Ronn Torossian, CEO, 5WPR
When public relations historians look back on the early 21st century, it’s likely they will conclude that social media is where people went to commit career suicide. Over and over again, week after week, we see a prominent individual say or do something on social media that significantly damages any good message they may have.
Such is the case of a Florida school board candidate by the name of Kenny Mathis. A former — and by most accounts, well-liked — music teacher, Mathis has been dealing with a string of personal issues over the past year. After leaving his teaching position, Mathis chose to run for school board, where he said he would bring new ideas and new blood to an entrenched political structure.
That message, in and of itself, tends to spark a heated political campaign. Candidates running as “reform” or “difference-maker” candidates will have their past scoured and any chinks in their armor set out on full display by the opposition. That’s all politics as usual, of course. If you stay on message and keep focused, you can generally get past a great deal of skeletons and dirty laundry.
What you can’t do, though, is have a fit on social media then threaten to attack someone. Unfortunately, that’s apparently what Mathis did. An exchange on Facebook Messenger between a former music student and someone using Mathis’ account got heated, and that’s when, according to multiple media reports, the person using Mathis’ account chose to threaten the other party: “Let’s meet face to face!!! Say what you have to say big boy! I have that paddle ready”
Now, that’s pretty tame in comparison to how some very heated social media exchanges can get. But no one really cares much about two guys hashing it out over political differences. However, when a school board candidate seems to be nursing a grudge against a former student, that gives voters pause.

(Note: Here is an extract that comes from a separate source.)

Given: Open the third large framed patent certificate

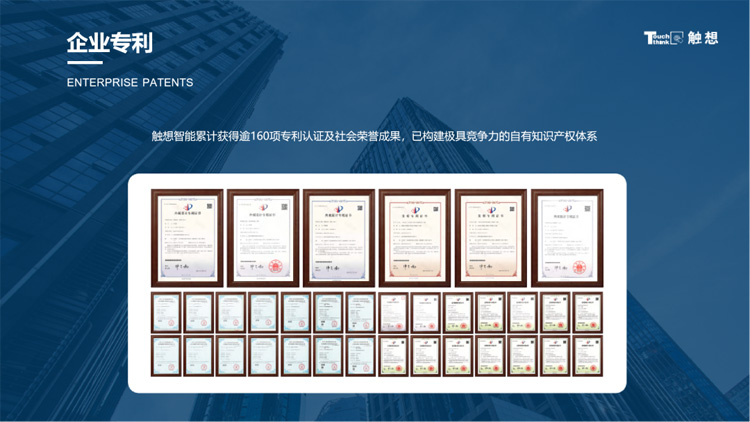Looking at the screenshot, I should point(339,237).
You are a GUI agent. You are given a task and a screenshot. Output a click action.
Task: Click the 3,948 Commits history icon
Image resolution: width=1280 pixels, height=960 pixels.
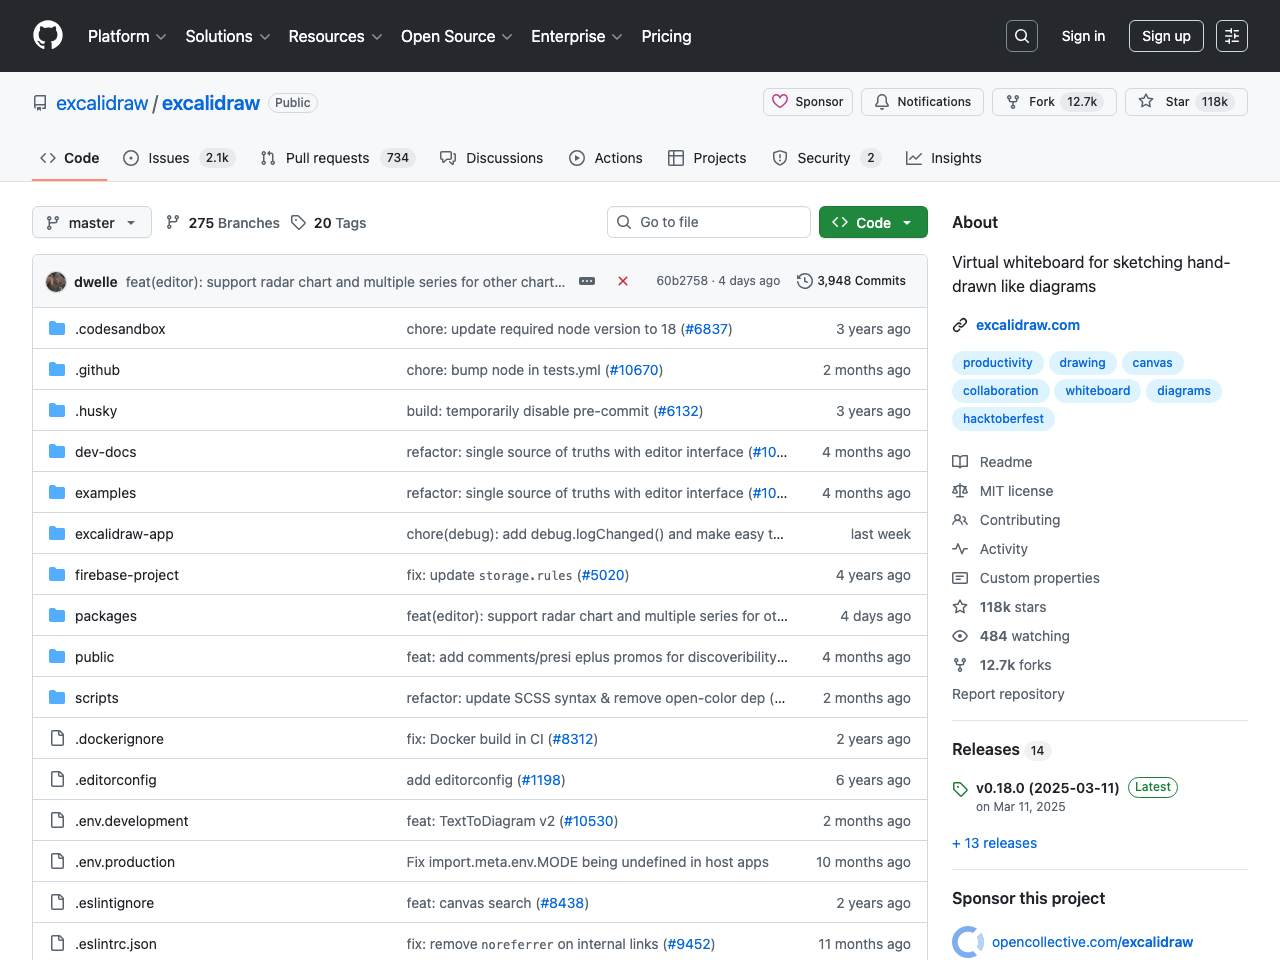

During that “pause,” they tend to do a little more research. When they look at Mathis, a long string of questionable stories bubble to the surface. Voters were treated to an ongoing social media conversation among former students who “shared recollections” of their former teacher’s “hot temper.” Then, other details began to emerge.
Mathis had left his teaching post, possibly, to avoid some other disciplinary action. There was a longstanding beef with the administrations, and several versions of why it started and what it was about. There were rumors and innuendos, defenders and detractors… All-in-all, what had once been a fairly by-the-book political campaign became too juicy to ignore.
So, the questions started. Why did Mathis send that message? Why was he threatening a former student? Should someone with that demeanor be on the school board? What about all the other stories?
Mathis responded by trying to say he was “hacked” by someone, and that he never sent those messages. That story didn’t hold much water, but he stuck to it. Now, Mathis is trying a different tack to repair his reputation: sharing stories from happy students. From a PR standpoint, that certainly has more traction than “It wasn’t me” … although, at this point, the fact that those threats are out there with his name on them will be difficult to overcome.